### WHAT YOU HAVE TO DO
Please convert the records below into a JSON list of strings, with one string for each line and blank lines left out.

────

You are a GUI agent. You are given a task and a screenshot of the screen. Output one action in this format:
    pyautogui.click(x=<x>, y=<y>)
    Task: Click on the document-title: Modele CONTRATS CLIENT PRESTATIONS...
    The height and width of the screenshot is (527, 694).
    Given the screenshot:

────

### EXERCISE RESULT
[
  "You are a GUI agent. You are given a task and a screenshot of the screen. Output one action in this format:",
  "    pyautogui.click(x=<x>, y=<y>)",
  "    Task: Click on the document-title: Modele CONTRATS CLIENT PRESTATIONS...",
  "    The height and width of the screenshot is (527, 694).",
  "    Given the screenshot:"
]